2.3. Preparation of Deamidated Pea Protein Samples

Deamidated pea protein isolates (DPPIs) were prepared using PG according to a modified method by Yong et al., (2006) [10]. Specifically, PPI was dissolved in 50 mM phosphate-buffered solution (PBS, pH 7.0) at a concentration of 20 mg/mL. It was then incubated in a water bath at 45 °C for 2 min. The PG (0.016 U/mg of protein) was added in the solution, and the reactions were carried out in sealed bottles at 45 °C for varying durations (0–24 h) to obtain DPPI samples with different deamidation levels. After the reaction, the sample solution was heated in a water bath at 80 °C for 20 min to inactivate the enzyme and then cooled in ice water bath. The amount of ammonia released after reaction was measured to determine the deamidation degree (DD), and curves plotting time against DD were generated. PPI treated with inactivated PG and subjected to the same incubation and high-temperature (80 °C) deactivation process was denoted as the heat control samples.

• Collected data:
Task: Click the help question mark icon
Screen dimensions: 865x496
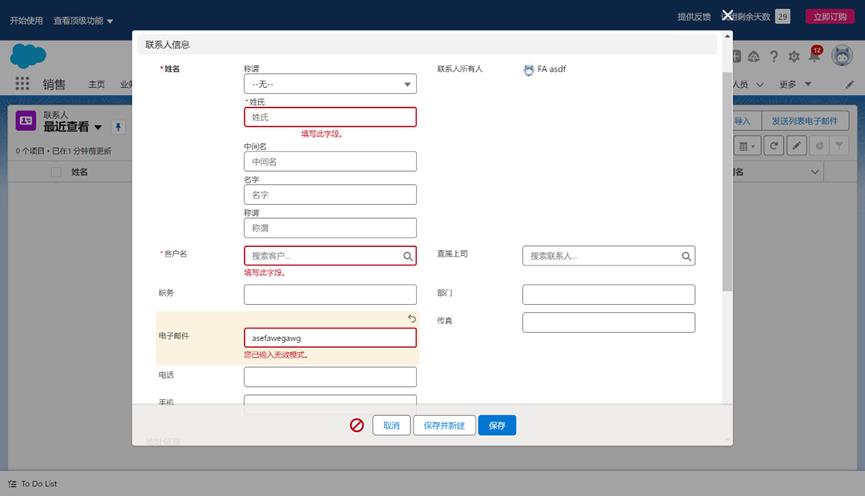Action: (x=775, y=57)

• Instructions:
1 – Condense the paragraph of the pea protein passage that begins "Deamidated pea protein isolates (DPPIs) were prepared" into a numbered list of steps, keeping its main conditions and quantities.
2 – Summarize the pea protein passage in two sentences.
The listing is drawn from a separate source unrelated to the pea protein passage.

• Solutions to the problems:
1 –
1. Dissolve PPI at 20 mg/mL in 50 mM phosphate-buffered solution (PBS, pH 7.0), following a modified method by Yong et al. (2006).
2. Incubate the solution in a 45 °C water bath for 2 min.
3. Add PG at 0.016 U/mg of protein and react in sealed bottles at 45 °C for 0–24 h to obtain different deamidation levels.
4. Inactivate the enzyme by heating at 80 °C for 20 min, then cool in an ice water bath.
5. Measure the released ammonia to determine the deamidation degree (DD), and plot time against DD.
6. For heat control samples, treat PPI with inactivated PG and put it through the same incubation and 80 °C deactivation.

2 – Deamidated pea protein isolates were made by dissolving PPI in pH 7.0 phosphate buffer and reacting it with PG at 45 °C for 0–24 h, after which the enzyme was inactivated at 80 °C for 20 min. The deamidation degree was determined from the ammonia released, and PPI treated with inactivated PG under the same conditions served as the heat control.